If you’re a pet groomer and people end up leaving their pets for hours after the service is over, create an add-on charge for pets left for more than 30 minutes after the service is over and let clients know this when they drop off their pets.
4. Solidify Your Brand and Establish Authority
When your customers are looking to fill a need and your company has a solution, are you the first brand that pops into their mind?
Have you sufficiently entered the conversation that is going on in their head so that their sentences end with, “Let’s look these guys up and see what they have to solve this __________fill in the blank.”
If your marketing plan includes deepening the trust your clients have in you to solve a problem, you may want to launch a product that solves a specific problem so well that they don’t want to go anywhere else.
It doesn’t need to be a big audacious launch; it can be something simple and small. Think of the first phone case that was launched to protect a phone from breaking when it’s dropped. It is not as complicated as a phone, but when it works well, it creates trust in the brand.
If you offer a service, do you go the extra mile by helping the client set up for the next logical step they’ll need to take when your service is complete? What small service would serve as that bridge and gain trust that gives you authority?
5. Revive a Dying Product or Service
If you have a product that is no longer producing meaningful sales, your marketing plan needs to address this to determine what you can do to turn it around or evolve it into something new.
This is a great opportunity to engage or re-engage with your clients who have been using your product or service for a while.
As you discuss their experience, focus on the benefits they received and why this was important to them but no longer is. See if you can understand what new stage they’ve entered and how you can grow with them.
Take this new information and develop a new product or service that clients will want to buy as an upgrade or a replacement. Your customers will be impressed by how you take their feedback and continue to meet their needs.
6. Grow Your Fan Base
If you need more eyeballs, you can launch a product in a way to get attention for your brand. In this case, it could even be free and function like a lead magnate. An example of how marketers may do this is through how they promote a new book. They may give 1,000 copies to various influencers who share their target audience and ask them to do a social challenge and give away their books so that they grow their own fan base in a targeted way.
This is a place where you can let your creativity fly.
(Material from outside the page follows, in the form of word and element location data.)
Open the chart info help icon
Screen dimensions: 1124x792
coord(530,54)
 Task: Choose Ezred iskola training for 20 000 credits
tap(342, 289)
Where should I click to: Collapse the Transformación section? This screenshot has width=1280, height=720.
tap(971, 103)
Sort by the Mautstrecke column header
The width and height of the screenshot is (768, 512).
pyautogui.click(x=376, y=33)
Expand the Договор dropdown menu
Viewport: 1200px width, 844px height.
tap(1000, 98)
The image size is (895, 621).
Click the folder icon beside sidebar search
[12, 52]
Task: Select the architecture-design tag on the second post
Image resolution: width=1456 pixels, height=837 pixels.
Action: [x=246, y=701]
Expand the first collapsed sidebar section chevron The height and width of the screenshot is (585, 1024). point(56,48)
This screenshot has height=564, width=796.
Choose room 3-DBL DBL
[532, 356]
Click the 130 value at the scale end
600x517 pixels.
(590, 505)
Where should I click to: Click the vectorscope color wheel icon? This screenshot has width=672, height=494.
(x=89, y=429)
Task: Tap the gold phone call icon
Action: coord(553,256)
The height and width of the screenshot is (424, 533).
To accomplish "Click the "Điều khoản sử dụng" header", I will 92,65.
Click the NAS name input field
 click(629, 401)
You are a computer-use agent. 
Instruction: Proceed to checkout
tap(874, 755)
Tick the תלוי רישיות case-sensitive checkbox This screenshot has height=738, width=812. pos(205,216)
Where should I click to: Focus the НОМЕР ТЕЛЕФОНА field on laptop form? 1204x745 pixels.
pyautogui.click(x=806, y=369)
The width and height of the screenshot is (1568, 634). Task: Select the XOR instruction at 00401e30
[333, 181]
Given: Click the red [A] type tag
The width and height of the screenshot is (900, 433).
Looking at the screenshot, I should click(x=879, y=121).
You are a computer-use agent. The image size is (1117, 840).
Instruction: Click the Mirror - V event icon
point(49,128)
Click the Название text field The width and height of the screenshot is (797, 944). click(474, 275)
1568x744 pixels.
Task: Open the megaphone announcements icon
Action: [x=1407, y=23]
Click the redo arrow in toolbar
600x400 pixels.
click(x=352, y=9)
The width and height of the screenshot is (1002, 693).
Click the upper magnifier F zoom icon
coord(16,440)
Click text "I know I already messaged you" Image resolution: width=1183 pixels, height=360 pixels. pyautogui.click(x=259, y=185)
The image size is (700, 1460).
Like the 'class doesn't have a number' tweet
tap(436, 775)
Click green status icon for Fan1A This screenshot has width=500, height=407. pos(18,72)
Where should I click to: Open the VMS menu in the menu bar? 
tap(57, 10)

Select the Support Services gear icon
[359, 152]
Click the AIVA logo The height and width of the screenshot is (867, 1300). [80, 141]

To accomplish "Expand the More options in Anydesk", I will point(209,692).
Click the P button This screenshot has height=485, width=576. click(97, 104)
Set a budget that makes sense for you and that is in alignment with how big you’re aiming to grow your fan base and brainstorm all the assets you have (products, services, content, books, speeches, etc.) and come up with inexpensive ways to get the word out.
The Bottom Line
Developing marketing plans and strategies is a fun part of being a business owner when you tap into your creative side. Think outside the box about how launching a new product or service can complement your social campaigns and events and make the whole plan stronger on a path to meeting your goals.